Community
Participate
Working Groups
When Eclipse is started and the "Refresh using native hooks or polling" option is activated, the o.e.core.resources plugin activation is stopped by the installation of native hooks or polling (see bug 501306 comment 4). If it ever takes longer than 5 seconds, OSGi class loader will time out and Eclipse would not be properly initialized. We should run the installation asynchronously and call org.eclipse.core.internal.refresh.PollingMonitor.runOnce() after the installation in order to be sure we are fully synchronized (otherwise, we can loose some change events during the monitor installation).

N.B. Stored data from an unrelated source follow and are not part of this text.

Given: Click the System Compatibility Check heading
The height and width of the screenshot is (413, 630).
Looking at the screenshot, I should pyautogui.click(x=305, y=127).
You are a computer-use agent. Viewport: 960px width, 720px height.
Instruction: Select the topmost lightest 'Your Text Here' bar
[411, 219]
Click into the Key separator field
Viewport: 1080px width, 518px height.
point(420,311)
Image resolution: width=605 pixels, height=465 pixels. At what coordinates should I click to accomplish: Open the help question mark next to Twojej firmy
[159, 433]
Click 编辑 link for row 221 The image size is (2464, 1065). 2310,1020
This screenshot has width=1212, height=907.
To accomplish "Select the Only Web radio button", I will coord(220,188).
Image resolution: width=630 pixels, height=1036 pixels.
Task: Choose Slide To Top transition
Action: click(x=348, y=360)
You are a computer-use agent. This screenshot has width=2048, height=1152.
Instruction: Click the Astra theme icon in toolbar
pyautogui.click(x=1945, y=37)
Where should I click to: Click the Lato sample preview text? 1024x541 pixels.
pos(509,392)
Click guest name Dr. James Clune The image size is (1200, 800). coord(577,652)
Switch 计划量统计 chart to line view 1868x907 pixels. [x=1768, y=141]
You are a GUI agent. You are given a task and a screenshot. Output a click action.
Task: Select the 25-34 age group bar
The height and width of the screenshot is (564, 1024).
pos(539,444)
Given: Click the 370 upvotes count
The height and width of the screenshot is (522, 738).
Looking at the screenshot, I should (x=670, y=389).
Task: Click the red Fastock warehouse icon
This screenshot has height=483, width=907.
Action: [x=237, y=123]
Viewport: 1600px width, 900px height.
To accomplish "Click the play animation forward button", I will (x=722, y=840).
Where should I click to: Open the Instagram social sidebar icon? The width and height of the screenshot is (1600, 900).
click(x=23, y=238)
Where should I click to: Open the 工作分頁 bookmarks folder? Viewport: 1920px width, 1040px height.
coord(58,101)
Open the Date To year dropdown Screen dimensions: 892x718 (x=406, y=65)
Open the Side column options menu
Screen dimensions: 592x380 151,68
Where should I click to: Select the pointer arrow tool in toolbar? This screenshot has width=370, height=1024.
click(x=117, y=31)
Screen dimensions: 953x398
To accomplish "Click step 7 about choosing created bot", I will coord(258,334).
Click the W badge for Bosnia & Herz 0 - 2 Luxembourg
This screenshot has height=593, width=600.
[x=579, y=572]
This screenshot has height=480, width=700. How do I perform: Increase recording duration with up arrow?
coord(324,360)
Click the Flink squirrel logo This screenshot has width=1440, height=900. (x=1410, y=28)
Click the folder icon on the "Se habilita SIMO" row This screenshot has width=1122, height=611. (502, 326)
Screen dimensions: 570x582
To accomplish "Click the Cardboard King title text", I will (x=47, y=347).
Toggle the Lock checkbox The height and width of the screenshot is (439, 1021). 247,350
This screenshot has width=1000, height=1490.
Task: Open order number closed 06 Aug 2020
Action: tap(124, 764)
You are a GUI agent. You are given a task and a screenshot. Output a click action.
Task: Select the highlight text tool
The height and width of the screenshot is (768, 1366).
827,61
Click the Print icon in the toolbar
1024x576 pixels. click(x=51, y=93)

One interesting finding: We may not be able to "simply" install/uninstall refresh monitors asynchronously as it seems that AliasManager requires to be started after MonitorManager (see bug 94829). The bug does not explain all the details, but if the AliasManager requires the monitors to be installed then we will need to do both startup sequentially, in a single background task.
New Gerrit change created: https://git.eclipse.org/r/81786
https://git.eclipse.org/r/81786 is a bold change: I've moved the whole workspace startup in a background process. I'm looking forward to seeing what you think about that.
(In reply to Mikaël Barbero from comment #3) Bold indeed! God only knows what kinds of deadlocks and other problems could happen because of this change. What is your plan for testing it?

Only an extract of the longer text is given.